J'arrivai en humble visiteuse chez la charitable demoiselle que des propos entendus au hasard dépeignaient comme originale. Son intérieur confortable reluisait de propreté ; on s'y sentait à l'abri des angoissants problèmes de la faim. Elle me dit d'emblée:

« Je vais vous paraître bizarre, sans doute, en vous avouant que je me laisse guider par des impulsions. Hier soir, d'un mouvement brusque et surtout involontaire, j'ai fait tomber mon poste de radio. Il a rebondi de telle façon, accompagné d'un bruit de tintamarre, que j'étais persuadée qu'il ne fonctionnerait plus. Ce matin, en le remettant à sa place avec l'aide de la petite servante, j'ai constaté avec un réel plaisir qu'il n'a subi aucun dommage. Incontinent, j'ai décidé de donner pour votre oeuvre le prix approximatif de la réparation qui semble inutile. Vous tombez ainsi à point nommé. »

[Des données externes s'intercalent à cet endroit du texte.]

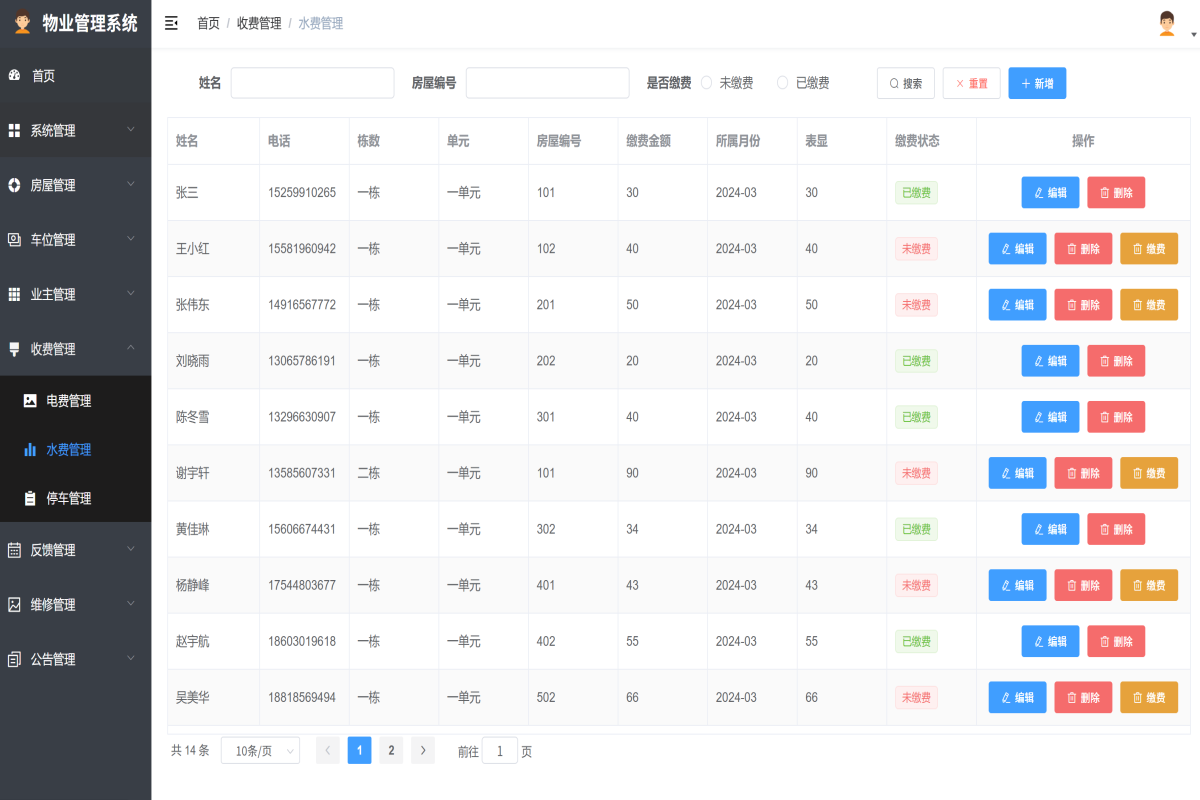Screen dimensions: 1200x800
Task: Toggle 张三's 已缴费 status tag
Action: point(916,192)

J'étais transportée de reconnaissance. Cette somme inattendue me permettait non pas de régler le marbrier exigeant, mais d'amortir sensiblement ma dette criarde. J'allais me retirer lorsque deux visiteuses pénétrèrent ait salon. Je cherchais à m'esquiver pour éviter d'entendre les paroles élogieuses que notre hôtesse décernait à la « Maison des exaucements ». Le résultat fut que deux enveloppes contenant la somme qui parachevait, et au delà, le total de mon dû me furent remises. Je pourrais en consacrer une partie pour les besoins de la maisonnée. Gloire à Dieu !

La salubrité publique s'inquiétait parfois et venait à la ferme, pensant que les enfants étaient trop nombreux pour la place qui leur était réservée. Mme Santschy note : Dieu m'a aidée; les chambres que je devais présenter étaient en ordre, merci à Lui.

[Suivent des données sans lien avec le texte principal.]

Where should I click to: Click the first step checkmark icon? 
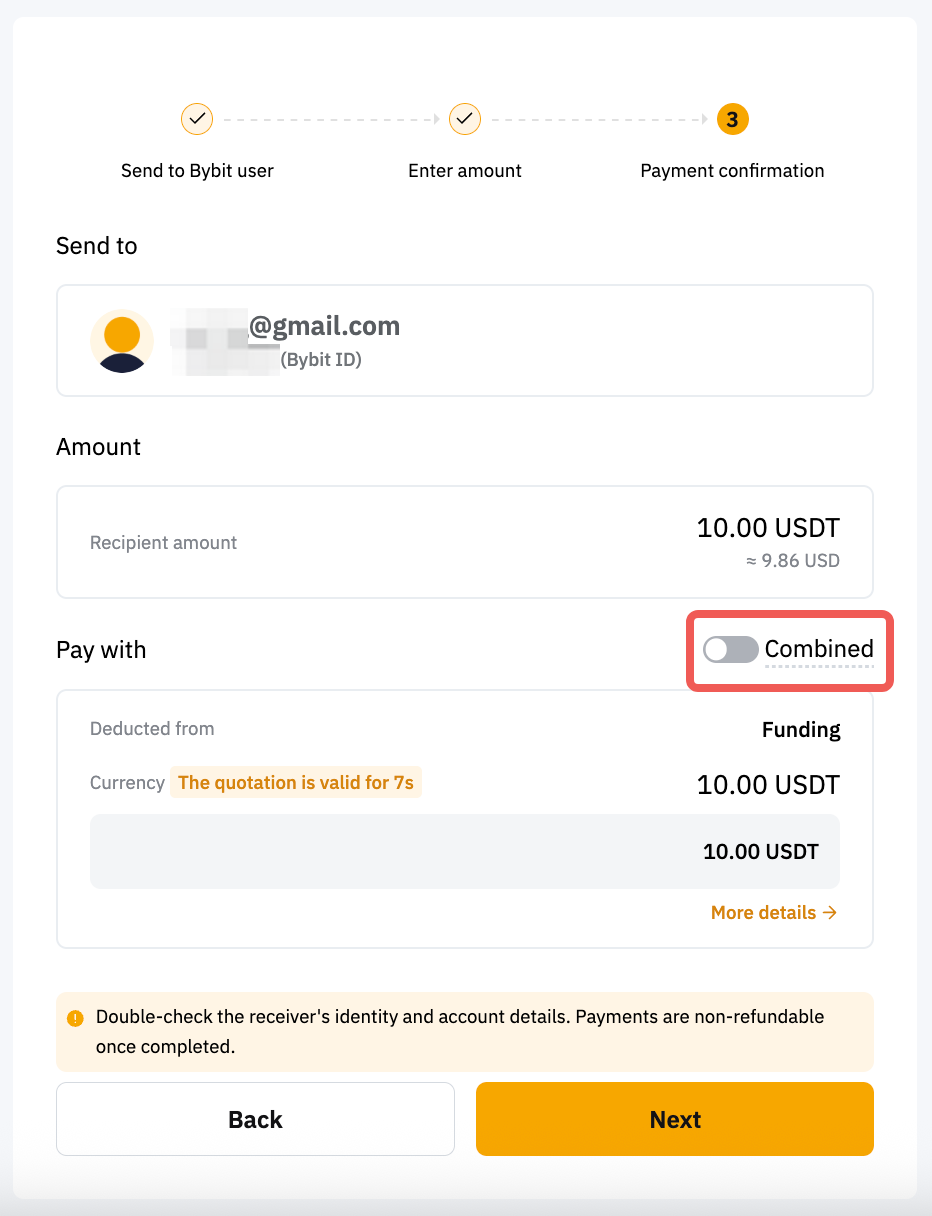(x=197, y=119)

Mais il vint un moment où le gérant posa un ultimatum : ou bien il fallait renvoyer tous ceux qu'il jugeait être de trop, ou bien partir.

Comme réponse, Dieu m'a simplement permis de dire: « Nous ne pouvons, mon mari et moi, servir qu'un Maître. »

Ce n'est pas sans douleur que Mme Santschy quittera Combe-Villier : L'avenir ne m'effraie pas, écrit-elle, non, mais c'est le souvenir de toutes les joies, des exaucements, des angoisses et des luttes. Ici j'ai appris à connaître, dans la solitude, la voix de Dieu qui a voulu cet isolement pour pouvoir faire entendre ses desseins d'amour. - La source du vrai bonheur: donner sa vie, son coeur à Celui qui n'est que grâce, miséricorde et amour pour nous. - Toute ma vie n'a été ici que bénédiction.